Supplied material:
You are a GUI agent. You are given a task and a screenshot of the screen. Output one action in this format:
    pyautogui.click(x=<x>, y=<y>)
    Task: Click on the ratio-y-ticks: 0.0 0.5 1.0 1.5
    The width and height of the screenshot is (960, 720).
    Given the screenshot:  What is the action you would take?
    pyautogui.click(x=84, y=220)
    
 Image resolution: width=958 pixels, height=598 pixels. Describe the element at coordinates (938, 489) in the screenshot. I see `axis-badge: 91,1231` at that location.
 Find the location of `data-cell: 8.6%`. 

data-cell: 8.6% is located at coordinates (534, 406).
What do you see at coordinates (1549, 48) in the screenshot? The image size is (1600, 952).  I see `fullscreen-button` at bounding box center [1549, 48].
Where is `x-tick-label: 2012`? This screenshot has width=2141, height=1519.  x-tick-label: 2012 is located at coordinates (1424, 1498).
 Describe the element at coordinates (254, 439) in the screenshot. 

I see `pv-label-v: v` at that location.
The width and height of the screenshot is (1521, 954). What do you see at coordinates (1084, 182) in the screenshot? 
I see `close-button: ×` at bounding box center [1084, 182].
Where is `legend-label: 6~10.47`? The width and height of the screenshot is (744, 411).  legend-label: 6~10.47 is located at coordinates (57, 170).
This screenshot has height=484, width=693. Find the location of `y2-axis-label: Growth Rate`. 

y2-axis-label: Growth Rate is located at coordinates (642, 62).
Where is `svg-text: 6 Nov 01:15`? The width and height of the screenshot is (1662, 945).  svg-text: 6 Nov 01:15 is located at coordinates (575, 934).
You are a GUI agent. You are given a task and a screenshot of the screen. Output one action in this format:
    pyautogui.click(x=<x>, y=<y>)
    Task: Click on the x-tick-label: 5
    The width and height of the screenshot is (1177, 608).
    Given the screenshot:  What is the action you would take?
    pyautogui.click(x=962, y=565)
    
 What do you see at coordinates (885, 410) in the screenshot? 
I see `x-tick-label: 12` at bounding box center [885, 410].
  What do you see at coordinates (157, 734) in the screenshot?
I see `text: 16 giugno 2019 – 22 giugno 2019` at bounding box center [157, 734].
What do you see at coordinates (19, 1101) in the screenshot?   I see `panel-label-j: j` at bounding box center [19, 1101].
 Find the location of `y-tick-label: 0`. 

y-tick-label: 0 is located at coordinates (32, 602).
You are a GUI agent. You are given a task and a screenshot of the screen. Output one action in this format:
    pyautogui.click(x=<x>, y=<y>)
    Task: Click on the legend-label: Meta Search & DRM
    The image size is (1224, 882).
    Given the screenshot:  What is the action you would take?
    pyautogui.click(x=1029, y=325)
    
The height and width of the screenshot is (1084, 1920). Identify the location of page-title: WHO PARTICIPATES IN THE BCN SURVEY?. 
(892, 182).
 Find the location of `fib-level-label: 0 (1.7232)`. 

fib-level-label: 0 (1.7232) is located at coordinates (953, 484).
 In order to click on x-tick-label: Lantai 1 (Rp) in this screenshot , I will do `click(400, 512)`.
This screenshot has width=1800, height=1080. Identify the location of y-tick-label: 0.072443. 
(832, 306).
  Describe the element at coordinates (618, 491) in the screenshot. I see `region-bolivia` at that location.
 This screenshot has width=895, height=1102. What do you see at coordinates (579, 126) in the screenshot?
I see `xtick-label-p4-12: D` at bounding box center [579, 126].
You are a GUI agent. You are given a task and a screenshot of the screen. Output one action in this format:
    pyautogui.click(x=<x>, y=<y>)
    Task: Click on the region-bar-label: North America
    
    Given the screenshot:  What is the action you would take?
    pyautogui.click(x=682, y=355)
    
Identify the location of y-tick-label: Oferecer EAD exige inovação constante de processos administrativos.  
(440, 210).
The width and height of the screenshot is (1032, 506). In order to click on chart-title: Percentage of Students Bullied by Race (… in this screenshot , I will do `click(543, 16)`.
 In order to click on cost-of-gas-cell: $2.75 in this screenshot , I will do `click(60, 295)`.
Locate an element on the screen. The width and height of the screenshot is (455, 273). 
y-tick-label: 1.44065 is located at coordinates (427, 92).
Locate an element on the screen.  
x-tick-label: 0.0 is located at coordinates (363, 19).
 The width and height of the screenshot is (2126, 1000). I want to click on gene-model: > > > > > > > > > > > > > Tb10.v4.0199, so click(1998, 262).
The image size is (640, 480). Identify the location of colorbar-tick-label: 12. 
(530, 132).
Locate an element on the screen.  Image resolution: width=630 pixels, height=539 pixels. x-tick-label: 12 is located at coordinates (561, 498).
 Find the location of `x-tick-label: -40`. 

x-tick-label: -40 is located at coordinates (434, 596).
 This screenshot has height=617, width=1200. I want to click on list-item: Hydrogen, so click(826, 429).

Work instructions:
Copy the listing above word for word, from the first line to the last, without changing anything.

The completed task:
You are a GUI agent. You are given a task and a screenshot of the screen. Output one action in this format:
    pyautogui.click(x=<x>, y=<y>)
    Task: Click on the ratio-y-ticks: 0.0 0.5 1.0 1.5
    The width and height of the screenshot is (960, 720).
    Given the screenshot:  What is the action you would take?
    pyautogui.click(x=84, y=220)
    
 Image resolution: width=958 pixels, height=598 pixels. Describe the element at coordinates (938, 489) in the screenshot. I see `axis-badge: 91,1231` at that location.
 Find the location of `data-cell: 8.6%`. 

data-cell: 8.6% is located at coordinates (534, 406).
What do you see at coordinates (1549, 48) in the screenshot? The image size is (1600, 952).  I see `fullscreen-button` at bounding box center [1549, 48].
Where is `x-tick-label: 2012`? This screenshot has width=2141, height=1519.  x-tick-label: 2012 is located at coordinates (1424, 1498).
 Describe the element at coordinates (254, 439) in the screenshot. 

I see `pv-label-v: v` at that location.
The width and height of the screenshot is (1521, 954). What do you see at coordinates (1084, 182) in the screenshot? 
I see `close-button: ×` at bounding box center [1084, 182].
Where is `legend-label: 6~10.47`? The width and height of the screenshot is (744, 411).  legend-label: 6~10.47 is located at coordinates (57, 170).
This screenshot has height=484, width=693. Find the location of `y2-axis-label: Growth Rate`. 

y2-axis-label: Growth Rate is located at coordinates (642, 62).
Where is `svg-text: 6 Nov 01:15`? The width and height of the screenshot is (1662, 945).  svg-text: 6 Nov 01:15 is located at coordinates (575, 934).
You are a GUI agent. You are given a task and a screenshot of the screen. Output one action in this format:
    pyautogui.click(x=<x>, y=<y>)
    Task: Click on the x-tick-label: 5
    The width and height of the screenshot is (1177, 608).
    Given the screenshot:  What is the action you would take?
    pyautogui.click(x=962, y=565)
    
 What do you see at coordinates (885, 410) in the screenshot? 
I see `x-tick-label: 12` at bounding box center [885, 410].
  What do you see at coordinates (157, 734) in the screenshot?
I see `text: 16 giugno 2019 – 22 giugno 2019` at bounding box center [157, 734].
What do you see at coordinates (19, 1101) in the screenshot?   I see `panel-label-j: j` at bounding box center [19, 1101].
 Find the location of `y-tick-label: 0`. 

y-tick-label: 0 is located at coordinates (32, 602).
You are a GUI agent. You are given a task and a screenshot of the screen. Output one action in this format:
    pyautogui.click(x=<x>, y=<y>)
    Task: Click on the legend-label: Meta Search & DRM
    The image size is (1224, 882).
    Given the screenshot:  What is the action you would take?
    pyautogui.click(x=1029, y=325)
    
The height and width of the screenshot is (1084, 1920). Identify the location of page-title: WHO PARTICIPATES IN THE BCN SURVEY?. 
(892, 182).
 Find the location of `fib-level-label: 0 (1.7232)`. 

fib-level-label: 0 (1.7232) is located at coordinates (953, 484).
 In order to click on x-tick-label: Lantai 1 (Rp) in this screenshot , I will do `click(400, 512)`.
This screenshot has width=1800, height=1080. Identify the location of y-tick-label: 0.072443. 
(832, 306).
  Describe the element at coordinates (618, 491) in the screenshot. I see `region-bolivia` at that location.
 This screenshot has width=895, height=1102. What do you see at coordinates (579, 126) in the screenshot?
I see `xtick-label-p4-12: D` at bounding box center [579, 126].
You are a GUI agent. You are given a task and a screenshot of the screen. Output one action in this format:
    pyautogui.click(x=<x>, y=<y>)
    Task: Click on the region-bar-label: North America
    
    Given the screenshot:  What is the action you would take?
    pyautogui.click(x=682, y=355)
    
Identify the location of y-tick-label: Oferecer EAD exige inovação constante de processos administrativos.  
(440, 210).
The width and height of the screenshot is (1032, 506). In order to click on chart-title: Percentage of Students Bullied by Race (… in this screenshot , I will do `click(543, 16)`.
 In order to click on cost-of-gas-cell: $2.75 in this screenshot , I will do `click(60, 295)`.
Locate an element on the screen. The width and height of the screenshot is (455, 273). 
y-tick-label: 1.44065 is located at coordinates (427, 92).
Locate an element on the screen.  
x-tick-label: 0.0 is located at coordinates (363, 19).
 The width and height of the screenshot is (2126, 1000). I want to click on gene-model: > > > > > > > > > > > > > Tb10.v4.0199, so click(1998, 262).
The image size is (640, 480). Identify the location of colorbar-tick-label: 12. 
(530, 132).
Locate an element on the screen.  Image resolution: width=630 pixels, height=539 pixels. x-tick-label: 12 is located at coordinates (561, 498).
 Find the location of `x-tick-label: -40`. 

x-tick-label: -40 is located at coordinates (434, 596).
 This screenshot has height=617, width=1200. I want to click on list-item: Hydrogen, so click(826, 429).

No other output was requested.